• Sofias Country Gardens

Sunny October days


The weather seems to become more unpredictable by year, but sometimes it works to the better. October has so far been unseasonably sunny and warm, with bright blue skies and a feeling of bristling energy in the air inspiring me to get up early and put in long days in the garden. I know that time is running out for this season - all too soon I will wake up and find the ground frozen solid so if there is anything I want done before winter it is best to do it right now!

My old ladies have been enjoying the weather too, taking days out in the garden. Most summer I have kept them in their large enclosure because in June some animal slipped in and killed one of the hens. I never saw the perpetrator, but found Sonja the other grey Arancuna hen murdered one afternoon. It is the risk I take having free range country hens roaming around that they may fall prey to predators, but I feel their quality of life is so much grater when they aren't cooped up in a cage that it has been worth it. So consequently I have only let them roam around in the garden when I have had time to be there and guard them myself, which I did now that I have been working on the flower border by the summer chicken coop.

This year I heave experienced an interesting shift in my gardening endeavours. Previously I have been utterly consumed by the kitchen garden and growing vegetables to feed the family, but this year my head space has been quite filled with decorative borders filled with perennials and shrubs. Although I have of course tended to the vegetables and had a fantastic season with fresh vegetables all summer long, I have found my thoughts consumed by an ardent passion for flowering perennials and colour combinations and seasonal interest. Perhaps this shift mirrors the shift in my personal life? My children are all now young adults who take good care of themselves, so the need to tend to their immediate existence isn't there anymore. The intense cosseting motherhood has changed into an adult companionship, and by doing so freed up a lot of my time. And you know what they say: as soon as there is a void it will be filled.

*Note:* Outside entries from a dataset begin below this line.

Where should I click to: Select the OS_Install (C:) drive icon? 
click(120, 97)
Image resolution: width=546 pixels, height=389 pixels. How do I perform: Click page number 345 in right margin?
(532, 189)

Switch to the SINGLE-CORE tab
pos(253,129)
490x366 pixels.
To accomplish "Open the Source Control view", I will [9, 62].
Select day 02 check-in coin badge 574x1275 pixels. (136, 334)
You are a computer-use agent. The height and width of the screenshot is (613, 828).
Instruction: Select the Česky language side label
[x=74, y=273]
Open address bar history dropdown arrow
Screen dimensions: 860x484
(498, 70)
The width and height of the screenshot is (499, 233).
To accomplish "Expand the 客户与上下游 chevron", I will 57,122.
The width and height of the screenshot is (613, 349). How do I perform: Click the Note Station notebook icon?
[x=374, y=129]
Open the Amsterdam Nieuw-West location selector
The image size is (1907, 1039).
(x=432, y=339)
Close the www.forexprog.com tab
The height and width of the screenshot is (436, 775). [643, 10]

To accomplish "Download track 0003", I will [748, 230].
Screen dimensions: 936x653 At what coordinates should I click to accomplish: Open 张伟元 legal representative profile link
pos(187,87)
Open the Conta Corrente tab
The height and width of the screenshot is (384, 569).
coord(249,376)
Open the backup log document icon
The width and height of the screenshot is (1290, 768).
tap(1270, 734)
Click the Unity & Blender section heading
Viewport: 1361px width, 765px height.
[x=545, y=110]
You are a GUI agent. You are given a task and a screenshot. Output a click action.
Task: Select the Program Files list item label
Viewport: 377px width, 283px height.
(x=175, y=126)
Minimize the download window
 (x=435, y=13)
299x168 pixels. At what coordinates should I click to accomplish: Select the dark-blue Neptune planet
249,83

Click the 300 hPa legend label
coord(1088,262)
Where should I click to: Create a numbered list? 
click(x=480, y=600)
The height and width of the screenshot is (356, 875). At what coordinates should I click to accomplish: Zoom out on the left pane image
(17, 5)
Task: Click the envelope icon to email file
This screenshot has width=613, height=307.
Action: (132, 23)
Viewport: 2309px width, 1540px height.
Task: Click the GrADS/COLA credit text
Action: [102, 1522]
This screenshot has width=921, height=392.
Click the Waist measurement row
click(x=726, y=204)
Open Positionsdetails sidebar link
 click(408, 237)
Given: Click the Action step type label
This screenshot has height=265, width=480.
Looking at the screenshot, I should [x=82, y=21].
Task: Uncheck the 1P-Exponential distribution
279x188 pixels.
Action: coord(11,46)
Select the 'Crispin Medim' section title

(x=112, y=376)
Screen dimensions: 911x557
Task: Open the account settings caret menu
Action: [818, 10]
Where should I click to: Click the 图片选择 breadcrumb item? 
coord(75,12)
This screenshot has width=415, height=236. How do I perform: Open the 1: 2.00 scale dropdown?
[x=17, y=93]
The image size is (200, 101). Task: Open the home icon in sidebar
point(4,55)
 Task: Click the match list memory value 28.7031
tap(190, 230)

I guess there are worse things to be consumed by... I could have developed a compulsive gambling habit or shoppomania. Instead the borders are tended to and replanted to my hearts content until I feel they somewhat resemble the picture I have in my minds eye. That's the thing about creative work, the reality doesn't always correspond to what one has imagined... Some you win and some you loose, so I'm always happy to celebrate the small successes. This year I was especially pleased that the hops (Humulus lupulus) growing up around the fence of the chicken summer coop has had lots of hop flowers. It has a very strong smell but is excellent for drying and often used as a herbal remedy for various ailments.

Towards the end of the week the cool air has coloured many of the trees and shrubs leaves with autumn colours. I love the Katsura trees (Cercidiphyllum japonicum) I planted some years ago, as they don't only have a glorious set of autumn colours but also smell faintly of caramel in the autumn breeze.

Over at the old house Stensund the maples are felling their leaves, leaving the garden in a shroud of fantastic autumn colours. Here I have continued making borders around the plantings and weeding them properly before winter. It is a never ending job, but oh so satisfactory as the results are immediately visible! Close to the house by the stone wall I grow some blueberry shrubs (Vaccinium corymbosum) and they are absolutely lovely in the autumn too.

Even though it is getting colder by the day Boomer enjoys autumn too, and loves playing in the fallen leaves. He wishes you all a wonderful week!